Alexandre comprenait sans savoir l’expliquer que c’était bien à travers la mort du cheval que ce texte devenait insupportable. La mère, la fille et le frère révolté du roman de Duras prenaient corps à cause de la figure du cheval. Il percevait une sorte de renversement. Les personnages à l’arrière plan, passaient comme à travers le décor dans lequel il y avait un cheval et tout à coup la famille était à l’avant plan. C’est l’empathie pour le cheval avec la charge émotive de l’image qui déterminait le mouvement de l’identification. Alexandre éprouvait ce passage de la sorte de pitié pour le cheval vers la haine du frère et le malheur de la mère, avec leur désir de mourir, et le désastre d’une impuissance qui était symbolisée sans être nommée. Le cheval n’était plus un cheval mais ce mouvement, ce transfert au sein du récit et dans un autre récit encore plus insupportable car c’était le sien. Valois aussi comprenait ce mouvement mais ne savait pas quoi faire. Il lui apparaissait intéressant mais difficile à utiliser le fait que la force douloureuse de l’image ait été sentie avec autant de sensibilité par l’étudiant. Valois n’étudiait pas ce roman de Duras dans ses cours. Valois avait cru accessoire le lien entre le livre et l’enfant. Il s’était dit que le livre était là par pure contingence ou par ce genre de mécanisme académique caractérisant les institutions du siècle, parce que l’étudiant avait eu à le lire juste avant son transfert dans l’école d’@. Mais l’enfant avait lu le livre et il y avait quelque chose là qui déterminait une expérience forte, ou qui déjà ressemblait à l’épreuve d’un récit. Ce point ne peut pas encore faire l’objet d’une leçon se disait Valois. Mais comment traiter ce qui se produisait ? Quelle était la loi se demandait-il, dans la perspective empirique de son enseignement ?
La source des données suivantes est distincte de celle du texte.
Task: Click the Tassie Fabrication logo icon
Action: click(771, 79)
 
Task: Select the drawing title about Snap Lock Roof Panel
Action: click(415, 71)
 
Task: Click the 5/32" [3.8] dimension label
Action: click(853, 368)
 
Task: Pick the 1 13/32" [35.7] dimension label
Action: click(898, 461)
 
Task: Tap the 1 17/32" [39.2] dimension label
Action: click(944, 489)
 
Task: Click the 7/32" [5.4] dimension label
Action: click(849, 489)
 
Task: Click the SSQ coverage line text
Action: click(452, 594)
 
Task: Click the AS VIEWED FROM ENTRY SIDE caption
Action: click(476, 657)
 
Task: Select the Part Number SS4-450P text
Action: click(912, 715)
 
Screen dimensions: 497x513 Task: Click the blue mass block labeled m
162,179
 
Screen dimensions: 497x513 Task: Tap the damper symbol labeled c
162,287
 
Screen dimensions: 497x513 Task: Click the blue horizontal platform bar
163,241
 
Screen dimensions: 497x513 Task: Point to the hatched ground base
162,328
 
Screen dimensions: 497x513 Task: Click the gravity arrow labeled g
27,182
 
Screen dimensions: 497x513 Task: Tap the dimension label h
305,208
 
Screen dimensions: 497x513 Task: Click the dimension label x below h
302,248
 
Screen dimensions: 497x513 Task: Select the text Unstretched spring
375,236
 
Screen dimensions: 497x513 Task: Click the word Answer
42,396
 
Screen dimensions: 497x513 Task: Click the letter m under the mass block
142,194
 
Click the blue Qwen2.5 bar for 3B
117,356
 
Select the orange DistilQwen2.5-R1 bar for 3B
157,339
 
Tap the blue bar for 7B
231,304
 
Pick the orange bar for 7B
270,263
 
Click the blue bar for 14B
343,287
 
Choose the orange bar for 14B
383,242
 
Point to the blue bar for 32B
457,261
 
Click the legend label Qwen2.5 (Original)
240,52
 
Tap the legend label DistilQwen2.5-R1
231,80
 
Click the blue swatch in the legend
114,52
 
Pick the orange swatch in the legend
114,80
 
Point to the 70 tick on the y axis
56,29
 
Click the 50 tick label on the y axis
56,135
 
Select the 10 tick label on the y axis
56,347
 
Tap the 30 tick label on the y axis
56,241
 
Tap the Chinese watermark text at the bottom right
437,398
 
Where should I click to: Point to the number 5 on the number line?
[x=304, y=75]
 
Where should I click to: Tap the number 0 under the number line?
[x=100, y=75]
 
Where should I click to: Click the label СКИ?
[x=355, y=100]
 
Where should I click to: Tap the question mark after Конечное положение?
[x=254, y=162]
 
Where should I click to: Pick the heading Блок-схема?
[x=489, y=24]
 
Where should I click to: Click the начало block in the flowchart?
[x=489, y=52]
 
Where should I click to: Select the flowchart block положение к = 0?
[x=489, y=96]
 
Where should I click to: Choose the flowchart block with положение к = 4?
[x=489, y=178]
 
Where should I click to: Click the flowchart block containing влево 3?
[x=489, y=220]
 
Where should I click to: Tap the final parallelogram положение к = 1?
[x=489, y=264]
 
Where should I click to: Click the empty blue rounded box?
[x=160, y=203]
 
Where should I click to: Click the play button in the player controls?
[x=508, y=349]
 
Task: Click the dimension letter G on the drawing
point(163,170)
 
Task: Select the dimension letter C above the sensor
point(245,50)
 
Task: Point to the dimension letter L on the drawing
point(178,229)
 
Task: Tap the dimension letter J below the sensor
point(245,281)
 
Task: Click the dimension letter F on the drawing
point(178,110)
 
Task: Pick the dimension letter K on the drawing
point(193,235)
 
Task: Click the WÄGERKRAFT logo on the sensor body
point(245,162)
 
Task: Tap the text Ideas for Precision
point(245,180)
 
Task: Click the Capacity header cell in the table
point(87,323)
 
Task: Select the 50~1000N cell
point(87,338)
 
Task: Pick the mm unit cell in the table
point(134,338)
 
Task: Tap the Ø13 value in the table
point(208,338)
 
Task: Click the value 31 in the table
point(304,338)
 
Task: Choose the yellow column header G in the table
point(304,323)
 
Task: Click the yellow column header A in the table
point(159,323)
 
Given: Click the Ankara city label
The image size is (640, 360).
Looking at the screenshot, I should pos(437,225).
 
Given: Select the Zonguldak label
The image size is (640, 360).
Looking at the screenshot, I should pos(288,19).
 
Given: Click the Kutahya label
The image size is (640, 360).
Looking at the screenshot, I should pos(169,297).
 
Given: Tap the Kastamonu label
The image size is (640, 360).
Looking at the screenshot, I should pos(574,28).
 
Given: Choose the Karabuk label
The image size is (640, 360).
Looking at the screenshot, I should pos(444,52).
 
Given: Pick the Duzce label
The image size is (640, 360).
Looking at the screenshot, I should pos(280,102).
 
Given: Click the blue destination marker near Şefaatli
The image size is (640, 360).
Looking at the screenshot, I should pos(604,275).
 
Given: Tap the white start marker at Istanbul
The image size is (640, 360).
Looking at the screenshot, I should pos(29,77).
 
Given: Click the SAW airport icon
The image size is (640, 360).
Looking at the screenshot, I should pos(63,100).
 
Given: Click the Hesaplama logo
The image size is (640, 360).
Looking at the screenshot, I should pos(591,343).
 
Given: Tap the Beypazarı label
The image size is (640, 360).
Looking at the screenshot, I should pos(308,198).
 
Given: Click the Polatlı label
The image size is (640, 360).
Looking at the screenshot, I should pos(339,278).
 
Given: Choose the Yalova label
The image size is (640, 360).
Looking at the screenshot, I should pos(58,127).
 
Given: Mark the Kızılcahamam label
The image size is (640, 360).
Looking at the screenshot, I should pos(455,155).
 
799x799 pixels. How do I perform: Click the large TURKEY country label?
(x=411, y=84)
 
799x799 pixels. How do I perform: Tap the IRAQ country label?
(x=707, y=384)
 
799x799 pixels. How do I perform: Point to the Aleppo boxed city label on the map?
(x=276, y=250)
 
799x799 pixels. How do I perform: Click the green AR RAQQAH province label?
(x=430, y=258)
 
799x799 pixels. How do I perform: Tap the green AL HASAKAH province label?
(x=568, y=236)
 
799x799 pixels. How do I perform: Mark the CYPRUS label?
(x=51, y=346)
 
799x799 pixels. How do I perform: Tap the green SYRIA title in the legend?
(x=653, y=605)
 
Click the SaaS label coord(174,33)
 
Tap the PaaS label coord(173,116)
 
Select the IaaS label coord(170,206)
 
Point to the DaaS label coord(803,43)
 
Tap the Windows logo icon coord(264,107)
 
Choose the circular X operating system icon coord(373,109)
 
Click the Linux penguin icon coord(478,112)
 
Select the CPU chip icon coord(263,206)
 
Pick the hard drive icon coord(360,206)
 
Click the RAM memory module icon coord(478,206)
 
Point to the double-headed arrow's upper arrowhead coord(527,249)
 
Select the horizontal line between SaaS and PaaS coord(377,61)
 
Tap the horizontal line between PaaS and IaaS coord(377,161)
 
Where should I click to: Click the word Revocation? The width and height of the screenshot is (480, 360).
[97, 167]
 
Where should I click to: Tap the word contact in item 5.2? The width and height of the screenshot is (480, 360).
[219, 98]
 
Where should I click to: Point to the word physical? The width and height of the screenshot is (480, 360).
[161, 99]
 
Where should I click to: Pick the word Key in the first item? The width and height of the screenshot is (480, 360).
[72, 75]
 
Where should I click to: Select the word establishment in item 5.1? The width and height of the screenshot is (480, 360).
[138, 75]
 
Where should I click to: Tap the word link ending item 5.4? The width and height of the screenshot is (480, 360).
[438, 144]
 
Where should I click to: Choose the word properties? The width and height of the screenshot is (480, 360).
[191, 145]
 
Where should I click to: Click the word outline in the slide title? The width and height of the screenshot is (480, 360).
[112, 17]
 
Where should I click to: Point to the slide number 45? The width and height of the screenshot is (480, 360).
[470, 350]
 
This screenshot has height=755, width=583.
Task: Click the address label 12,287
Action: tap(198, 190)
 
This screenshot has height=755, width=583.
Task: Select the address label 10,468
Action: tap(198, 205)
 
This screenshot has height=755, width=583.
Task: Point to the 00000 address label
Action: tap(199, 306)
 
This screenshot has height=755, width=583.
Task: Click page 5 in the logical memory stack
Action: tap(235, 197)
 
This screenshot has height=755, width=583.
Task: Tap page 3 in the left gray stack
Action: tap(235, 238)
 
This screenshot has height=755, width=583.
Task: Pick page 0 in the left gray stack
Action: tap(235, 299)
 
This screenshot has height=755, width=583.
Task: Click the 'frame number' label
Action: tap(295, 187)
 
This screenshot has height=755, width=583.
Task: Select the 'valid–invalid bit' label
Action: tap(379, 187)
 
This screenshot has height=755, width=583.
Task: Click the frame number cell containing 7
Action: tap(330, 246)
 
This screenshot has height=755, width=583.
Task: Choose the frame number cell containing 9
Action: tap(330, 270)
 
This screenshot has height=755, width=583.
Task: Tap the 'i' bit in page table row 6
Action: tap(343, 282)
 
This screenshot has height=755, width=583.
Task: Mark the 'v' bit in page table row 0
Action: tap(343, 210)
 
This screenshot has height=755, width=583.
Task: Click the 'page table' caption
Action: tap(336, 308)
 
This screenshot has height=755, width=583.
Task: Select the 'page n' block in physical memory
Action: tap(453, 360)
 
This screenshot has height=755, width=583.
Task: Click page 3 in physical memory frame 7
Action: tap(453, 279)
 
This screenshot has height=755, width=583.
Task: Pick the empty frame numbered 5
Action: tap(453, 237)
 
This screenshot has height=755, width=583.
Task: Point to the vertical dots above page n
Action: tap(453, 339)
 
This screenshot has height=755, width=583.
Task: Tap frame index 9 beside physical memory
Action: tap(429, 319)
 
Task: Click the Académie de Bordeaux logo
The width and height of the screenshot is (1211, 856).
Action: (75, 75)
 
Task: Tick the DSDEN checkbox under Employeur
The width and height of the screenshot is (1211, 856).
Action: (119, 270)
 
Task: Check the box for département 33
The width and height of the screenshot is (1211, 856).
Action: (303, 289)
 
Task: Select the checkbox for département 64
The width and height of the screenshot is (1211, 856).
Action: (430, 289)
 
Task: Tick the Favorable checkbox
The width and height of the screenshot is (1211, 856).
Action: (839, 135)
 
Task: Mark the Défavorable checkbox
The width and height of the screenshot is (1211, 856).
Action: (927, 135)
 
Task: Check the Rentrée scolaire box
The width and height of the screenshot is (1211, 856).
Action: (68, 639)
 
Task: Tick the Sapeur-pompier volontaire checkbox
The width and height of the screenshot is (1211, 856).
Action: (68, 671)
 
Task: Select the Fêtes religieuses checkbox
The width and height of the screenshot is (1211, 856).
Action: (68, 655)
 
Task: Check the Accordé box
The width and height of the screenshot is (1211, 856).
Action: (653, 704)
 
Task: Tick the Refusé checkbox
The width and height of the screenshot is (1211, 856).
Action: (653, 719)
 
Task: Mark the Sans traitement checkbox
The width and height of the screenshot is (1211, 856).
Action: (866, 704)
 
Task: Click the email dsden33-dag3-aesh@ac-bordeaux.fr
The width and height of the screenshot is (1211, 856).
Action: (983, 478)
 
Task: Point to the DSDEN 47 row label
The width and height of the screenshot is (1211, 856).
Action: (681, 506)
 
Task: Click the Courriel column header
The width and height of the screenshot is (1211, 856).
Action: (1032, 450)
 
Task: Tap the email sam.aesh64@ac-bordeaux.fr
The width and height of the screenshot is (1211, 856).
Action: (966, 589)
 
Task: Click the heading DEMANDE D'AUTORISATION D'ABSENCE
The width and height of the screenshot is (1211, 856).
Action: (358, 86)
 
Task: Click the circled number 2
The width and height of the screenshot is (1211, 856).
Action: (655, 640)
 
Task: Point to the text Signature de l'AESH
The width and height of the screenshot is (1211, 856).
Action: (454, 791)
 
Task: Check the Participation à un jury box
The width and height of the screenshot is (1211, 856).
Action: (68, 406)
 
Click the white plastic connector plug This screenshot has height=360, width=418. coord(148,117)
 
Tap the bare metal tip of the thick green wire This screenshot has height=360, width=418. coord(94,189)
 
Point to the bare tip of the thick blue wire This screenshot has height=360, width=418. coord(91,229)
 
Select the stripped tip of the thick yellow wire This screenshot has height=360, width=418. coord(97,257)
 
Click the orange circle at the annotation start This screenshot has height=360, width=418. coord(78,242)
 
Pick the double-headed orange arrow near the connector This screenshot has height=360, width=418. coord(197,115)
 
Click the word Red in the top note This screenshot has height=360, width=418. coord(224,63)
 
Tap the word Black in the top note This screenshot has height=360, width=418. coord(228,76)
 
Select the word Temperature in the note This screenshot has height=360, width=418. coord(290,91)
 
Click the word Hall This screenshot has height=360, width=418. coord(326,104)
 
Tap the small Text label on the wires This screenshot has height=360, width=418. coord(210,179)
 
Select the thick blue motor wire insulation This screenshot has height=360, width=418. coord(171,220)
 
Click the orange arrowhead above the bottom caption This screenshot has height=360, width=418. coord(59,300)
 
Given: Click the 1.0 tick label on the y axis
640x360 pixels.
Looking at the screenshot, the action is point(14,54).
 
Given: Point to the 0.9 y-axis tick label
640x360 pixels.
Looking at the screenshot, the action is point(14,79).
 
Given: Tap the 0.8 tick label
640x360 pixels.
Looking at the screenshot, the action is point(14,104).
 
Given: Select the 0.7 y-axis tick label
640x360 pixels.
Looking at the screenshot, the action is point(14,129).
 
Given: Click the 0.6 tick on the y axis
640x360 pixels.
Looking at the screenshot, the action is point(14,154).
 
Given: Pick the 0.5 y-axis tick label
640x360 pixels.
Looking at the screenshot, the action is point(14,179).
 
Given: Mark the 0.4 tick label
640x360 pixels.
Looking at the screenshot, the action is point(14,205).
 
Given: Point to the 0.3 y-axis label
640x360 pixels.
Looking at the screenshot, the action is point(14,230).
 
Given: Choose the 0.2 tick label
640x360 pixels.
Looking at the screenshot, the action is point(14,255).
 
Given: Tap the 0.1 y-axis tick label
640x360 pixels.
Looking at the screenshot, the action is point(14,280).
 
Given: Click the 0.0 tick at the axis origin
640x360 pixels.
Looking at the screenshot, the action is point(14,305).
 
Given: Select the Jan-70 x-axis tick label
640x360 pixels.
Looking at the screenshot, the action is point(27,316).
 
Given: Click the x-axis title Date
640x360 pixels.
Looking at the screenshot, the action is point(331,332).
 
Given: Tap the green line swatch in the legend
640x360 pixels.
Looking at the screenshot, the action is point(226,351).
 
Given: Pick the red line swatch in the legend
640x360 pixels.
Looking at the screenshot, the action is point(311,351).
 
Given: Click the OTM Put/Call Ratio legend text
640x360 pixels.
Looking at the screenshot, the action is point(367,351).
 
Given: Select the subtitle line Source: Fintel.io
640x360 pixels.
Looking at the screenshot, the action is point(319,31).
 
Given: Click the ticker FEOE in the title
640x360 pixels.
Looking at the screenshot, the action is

Alexandre ne pensait plus au livre de Duras, au cheval, à Suzanne l’héroïne du roman, ni à sa propre mère, à l’école ni à quoi que ce soit d’autre que le ciel bleu, la neige fondante et le chien noir au loin découpant sur la ligne mince d’un sentier épousant la silhouette noire d’un chien à contre jour découpant la neige et la ligne des arbres. L’étudiant appréciait ce sentiment de liberté. Le ciel était beau. L’air frais et odorant, piquait les lèvres en chatouillant l’esprit d’un printemps qui envelopperait tout.